L'être insignifiant

Art by Please-be-careful sur DeviantArt
« Down she goes »

L'eau rugissait autour de lui. Elle avait semblé si accueillante, pourtant. Douce traîtresse, voilà que c'était elle qui allait tous les emmener vers la mort, alors même qu'ils comptaient sur elle pour échapper au feu.

Nuage Alezan entendait encore les cris de certains chats sur l'île. Il se demandait quelle mort était la meilleure. Périr dans les flammes, ou être englouti par les vagues ? L'eau, dans son hypocrisie, lui parut plus clémente. Se laisser couler, tomber comme une pierre dans les abysses dont il ne voyait pas le fond semblait une mort apaisante en comparaison à la brûlure du feu affamé, qui s'en prenait à la fourrure, et dont la fumée, allié redoutable, détruisait l'intérieur.

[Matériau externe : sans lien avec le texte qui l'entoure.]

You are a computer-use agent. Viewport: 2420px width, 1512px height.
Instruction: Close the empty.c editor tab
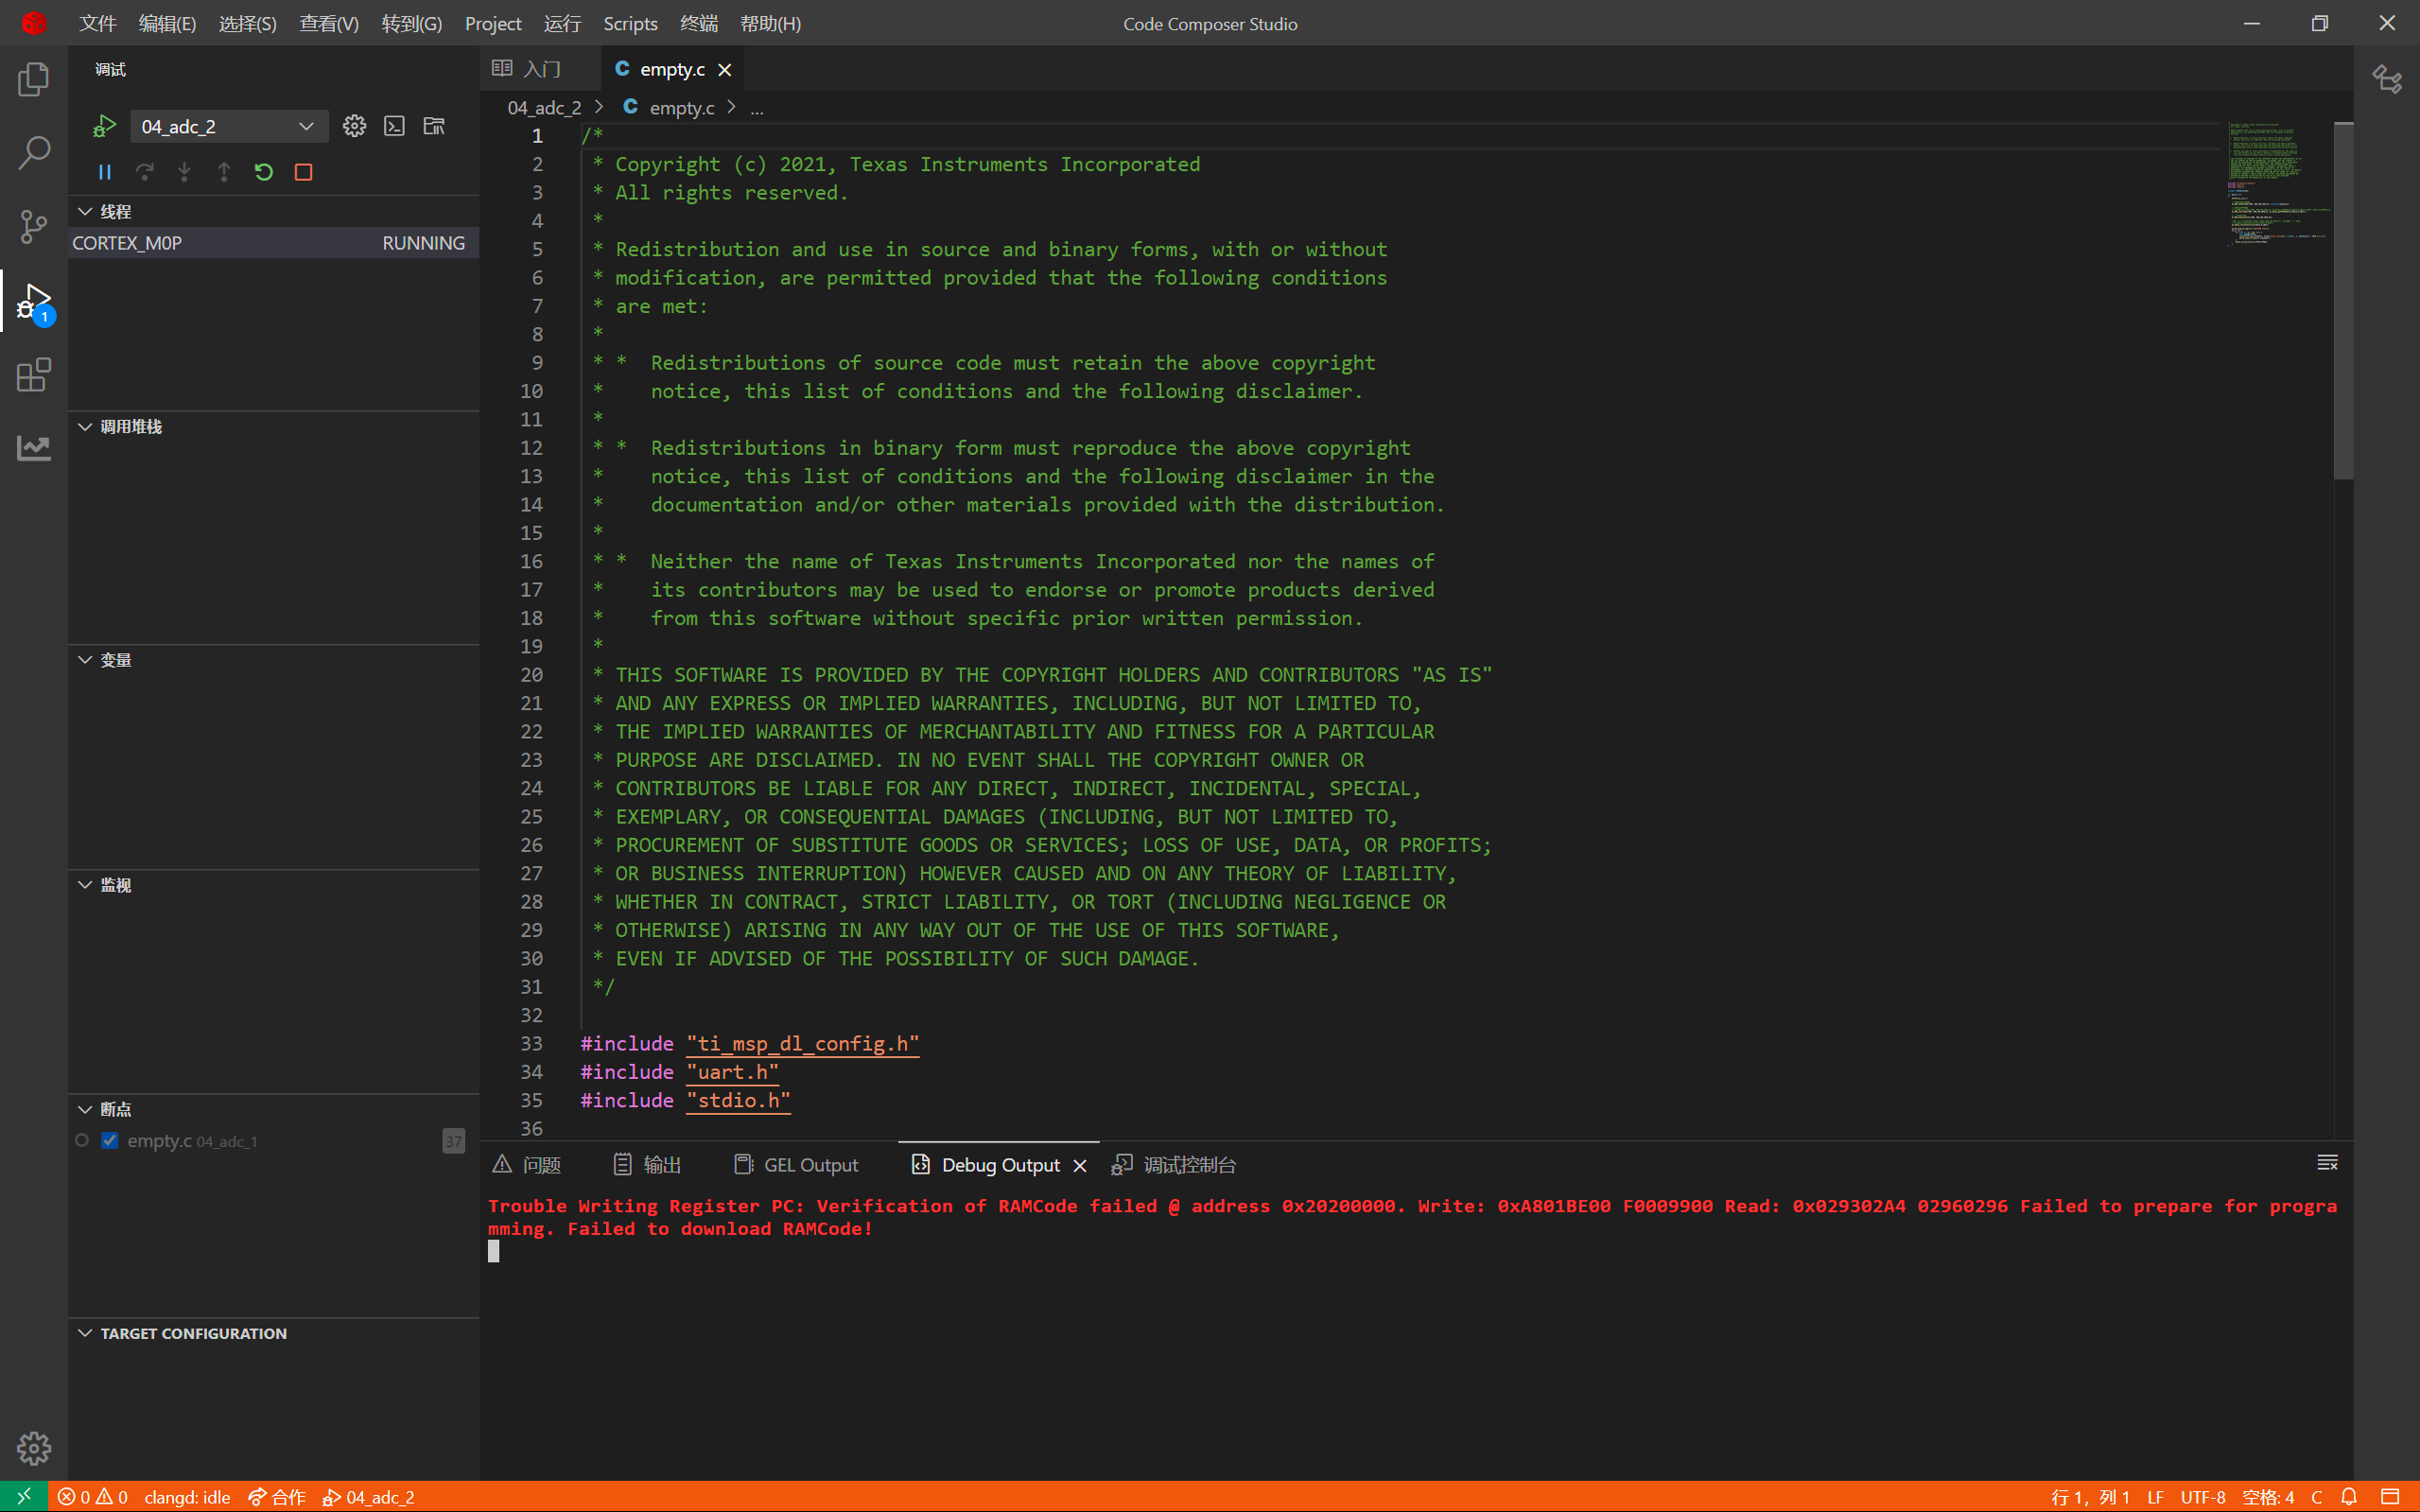point(725,70)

À deux, ils travaillaient bien. Nuage Alezan regretta de n'avoir su coopérer ainsi avec des membres de son clan. Peut-être que s'il avait mieux fait les choses, il ne serait pas là à agiter ses pattes dans tous les sens, le museau tendu en l'air pour récupérer un air précieux dans de courts souffles paniqués.

Peut-être que Museau de Craie ne serait pas mort.

Puisqu'il devait bien être mort, non ? Il n'apparaissait plus à la surface. L'apprenti avait aperçu sa silhouette une fois, c'était tout. Comment se sentait-il, dans le silence de l'eau, loin de tout le brouhaha incessant des vivants, perdu dans un passage entre vie et mort. Est-ce qu'un membre du Clan des Étoiles était déjà venu à sa rencontre ?

Non.

Nuage Alezan hoqueta. Comment pouvait-il penser de choses pareilles ? Comment pouvait-il nager alors qu'un de ses camarades était en train de couler ? Comment pouvait-il rester si serein ?

Il inspira. Il plongea.

L'eau l'accueilli dans un élan de rage. Soudain, les cris s'effacèrent, remplacés par le calme des profondeurs, effrayant et oppressant. Nuage Alezan battit des pattes et tendit le cou. Sa fourrure s'alourdit, l'emportant vers le fond.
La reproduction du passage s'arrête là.